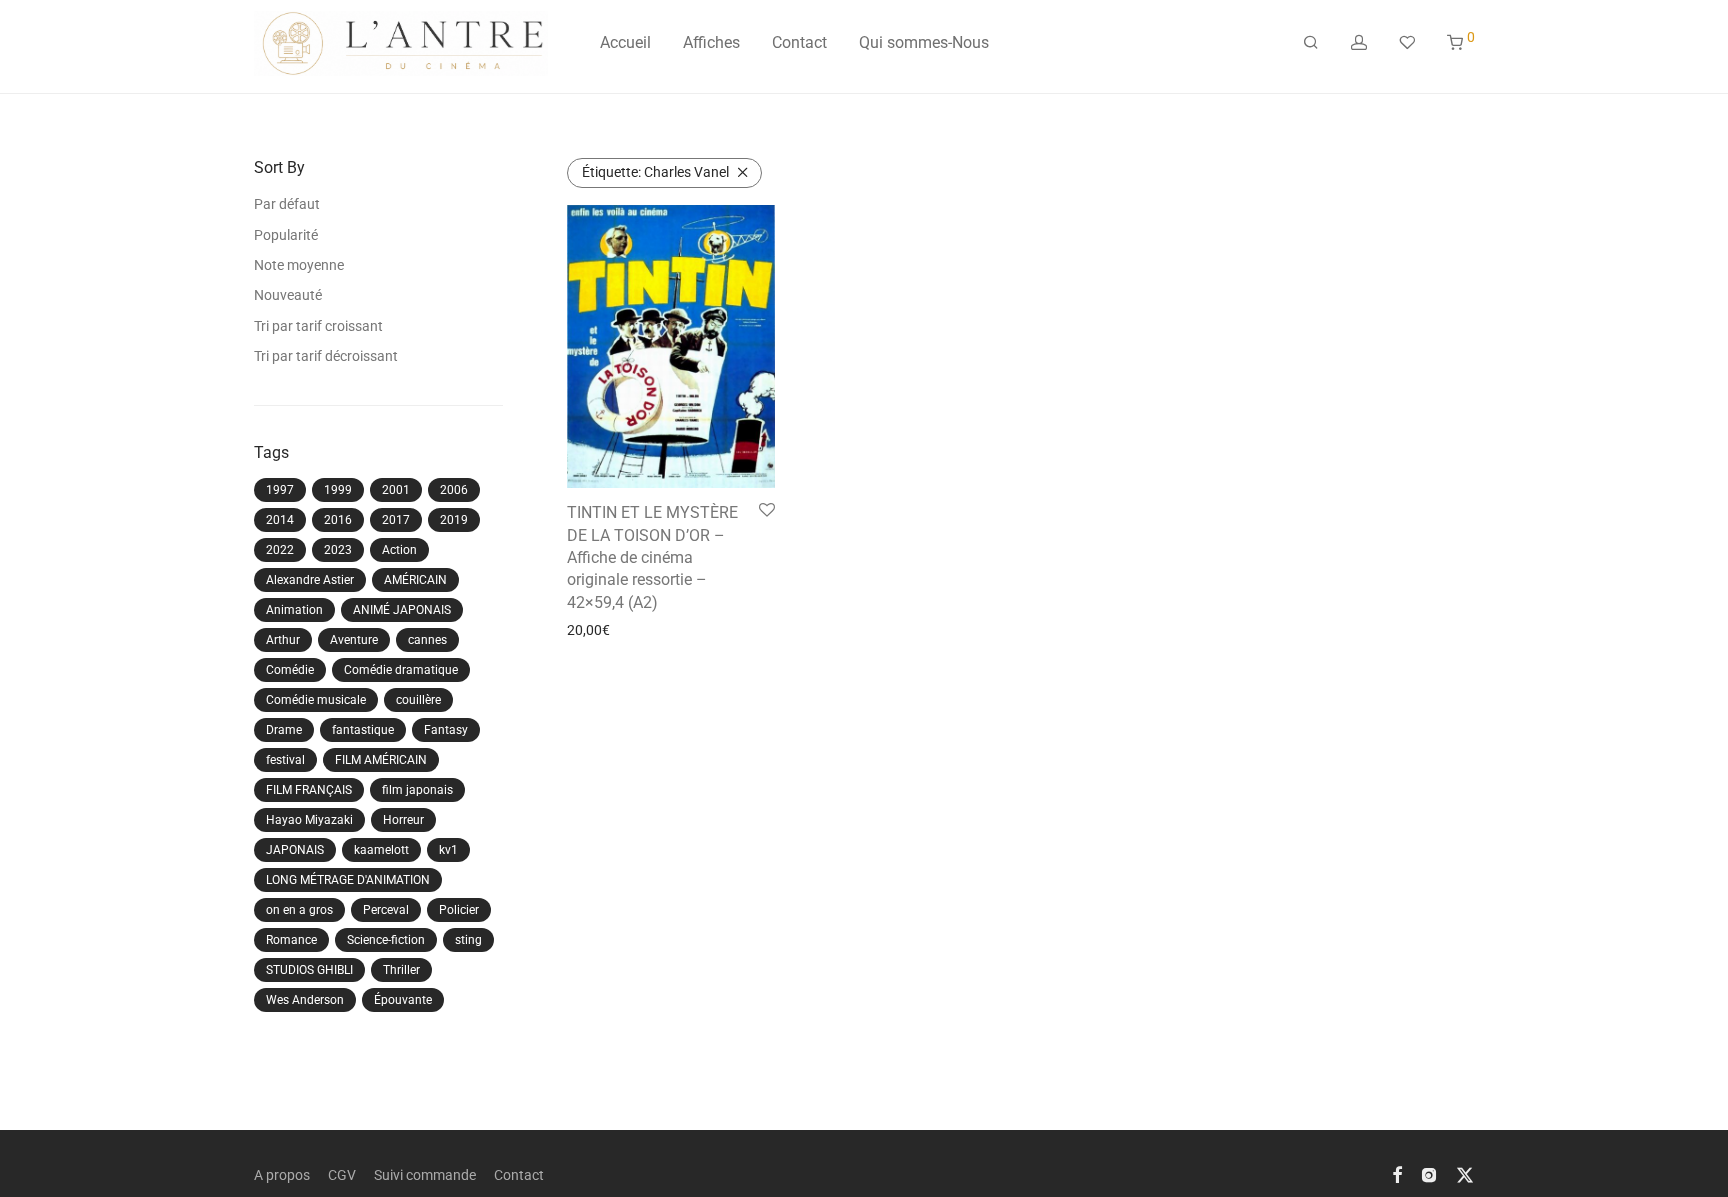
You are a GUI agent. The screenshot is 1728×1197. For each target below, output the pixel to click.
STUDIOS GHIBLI (309, 970)
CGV (342, 1175)
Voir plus (588, 630)
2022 (280, 550)
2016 (338, 520)
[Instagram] (1429, 1174)
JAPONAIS (295, 850)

^^^^^^^^

**What is needed**
Go through the entries above and output them exactly, without pictures.

**Response to this exercise**
You are a GUI agent. The screenshot is 1728×1197. For each target below, output the pixel to click.
STUDIOS GHIBLI (309, 970)
CGV (342, 1175)
Voir plus (588, 630)
2022 (280, 550)
2016 (338, 520)
[Instagram] (1429, 1174)
JAPONAIS (295, 850)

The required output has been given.